Grob’s apartment could be seen from that of John Hartman’s across the air shaft.  On the evening of May 2, 1894, Hartman noticed him at the window and hollered across, asking Grob over to play a game of cards.  Grob declined, saying he wanted to go to bed early.

When Hartman went to bed an hour or two later, he noticed that Grob’s windows were closed.  The following morning Mrs. Hartman casually mentioned that Grob’s windows were now opened.  It did not seem like a matter of concern.

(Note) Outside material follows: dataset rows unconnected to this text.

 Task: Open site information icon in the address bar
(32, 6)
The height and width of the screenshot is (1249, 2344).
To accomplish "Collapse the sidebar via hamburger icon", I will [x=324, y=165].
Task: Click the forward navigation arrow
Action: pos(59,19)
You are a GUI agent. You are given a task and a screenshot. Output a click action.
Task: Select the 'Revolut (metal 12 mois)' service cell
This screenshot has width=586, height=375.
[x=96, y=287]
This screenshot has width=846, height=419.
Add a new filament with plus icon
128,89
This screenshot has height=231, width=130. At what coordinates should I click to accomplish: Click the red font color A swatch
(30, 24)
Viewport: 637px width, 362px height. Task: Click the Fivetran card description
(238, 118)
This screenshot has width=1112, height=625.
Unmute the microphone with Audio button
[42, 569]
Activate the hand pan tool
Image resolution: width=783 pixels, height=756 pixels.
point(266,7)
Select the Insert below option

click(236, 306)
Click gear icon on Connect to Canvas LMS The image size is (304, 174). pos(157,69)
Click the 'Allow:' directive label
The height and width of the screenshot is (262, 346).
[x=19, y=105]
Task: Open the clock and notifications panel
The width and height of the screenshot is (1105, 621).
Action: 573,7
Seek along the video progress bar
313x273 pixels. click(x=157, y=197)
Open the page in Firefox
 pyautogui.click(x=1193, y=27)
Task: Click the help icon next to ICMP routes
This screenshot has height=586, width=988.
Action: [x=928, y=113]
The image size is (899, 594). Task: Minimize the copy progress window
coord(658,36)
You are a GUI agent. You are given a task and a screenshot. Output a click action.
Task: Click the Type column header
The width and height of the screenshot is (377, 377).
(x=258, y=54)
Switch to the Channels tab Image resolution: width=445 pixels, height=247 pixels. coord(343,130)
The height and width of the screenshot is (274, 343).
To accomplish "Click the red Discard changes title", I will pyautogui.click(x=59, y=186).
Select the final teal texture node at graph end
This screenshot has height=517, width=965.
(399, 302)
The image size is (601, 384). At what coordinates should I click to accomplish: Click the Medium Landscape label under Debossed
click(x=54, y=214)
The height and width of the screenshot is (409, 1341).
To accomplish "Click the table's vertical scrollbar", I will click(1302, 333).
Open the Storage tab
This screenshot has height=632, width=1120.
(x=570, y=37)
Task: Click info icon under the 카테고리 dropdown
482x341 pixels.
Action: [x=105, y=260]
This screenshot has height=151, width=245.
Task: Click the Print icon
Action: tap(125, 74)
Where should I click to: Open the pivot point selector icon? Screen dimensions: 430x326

But Grob did not report to work at the restaurant that morning.  When nothing had been heard from him by nightfall, an associate cook George Rampft, was sent to check on him.   When Rampft arrived, he found Grob’s door locked and there was no response to his knocks. He entered a vacant room next door and climbed out onto the fire escape, entering the apartment through the still-opened window.

The cook was not prepared for what he found.  The Evening World reported “Grob was found on his bed dead.  His throat was cut and skull crushed.  A woman’s coat was thrown over the body.”

Police surmised that the murderer had gained entrance to the apartment through the window by means of the fire escape, and then left by the front door.  The only item missing from the apartment was Grob’s watch.  “Everything else in his rooms was in perfect order.  The police do not take to the theory of robbery as a motive.”

With no known enemies, the motive for the brutal murder was puzzling.  “The presence of a woman’s cloak thrown over the body was additional mystery to the murder” said the newspaper.

In 1901, having owned No. 433 for well over half a century, the O’Brien family sold it at auction.  It continued to house apparel-related firms, including Rayvid Moss & Co., and Leishin & Dorf, both manufacturers of suits and cloaks, in 1904.

As the decade progressed, other types of firms would move in; such as the Fiberide Sample Trunk Co. in 1913 and the Kaldenberg Trading Co. in 1915.  Kaldenberg not only operated from the building, but owned it.

In 1918 G. W. Augustin Co., “dealers in Meerschaum and amber goods,” was in the building.  That year Kaldenberg leased the former Brenglemeyer space to the St. Regis Restaurant.

Throughout the rest of the century the building would continue to house a variety of tenants, like Combined Hotel China, Inc. which took the store and basement in 1951.   Around 1965 it was purchased by David Novros when the neighborhood was still filled with small factories.  That would all change as the 20th century drew to a close.

What would become known as the Soho Cast Iron District was discovered by artists who transformed the vast lofts into studio space, and the street level shops into galleries and cafes.  In 1996, two years after the upper floors of his own building had been converted to artists’ studios and joint living, work quarters for artists, Novros noticed that the wholesale produce industry was elbowing its way onto the neighborhood.

He lamented to Andrew Jacobs of The New York Times on April 14, 1996 that when he purchased No. 433 three decades earlier “you could walk down the middle of the street and not have to worry about getting hit by a car.”  He noted that within the past few years at least a dozen produce firms had moved on to the street.

“This kind of industry doesn’t belong in a neighborhood of artists,” he complained.  “We just have differing visions of what this place should be.  It’s a classic case of the bourgeois butting heads with new immigrants.”  Most likely the produce dealers would counter that it was the artists who were the newcomers to the neighborhood.

Navros retained ownership of the building and in 2010 proposed an interior remodeling and a rooftop addition for another artist’s studio.  The plans, which preserved the façade and resulted in a penthouse unseen from street level were approved by the City Planning Commission.


Today the building is lovingly maintained.  Remarkably preserved (including the ground floor storefront where Victorian businessmen grabbed lunch) appears much it did when the O’Briens remodeled it in 1870.  But deep inside remain the bones of the old house where Lambert Suydem planted his garden grape vine in 1827.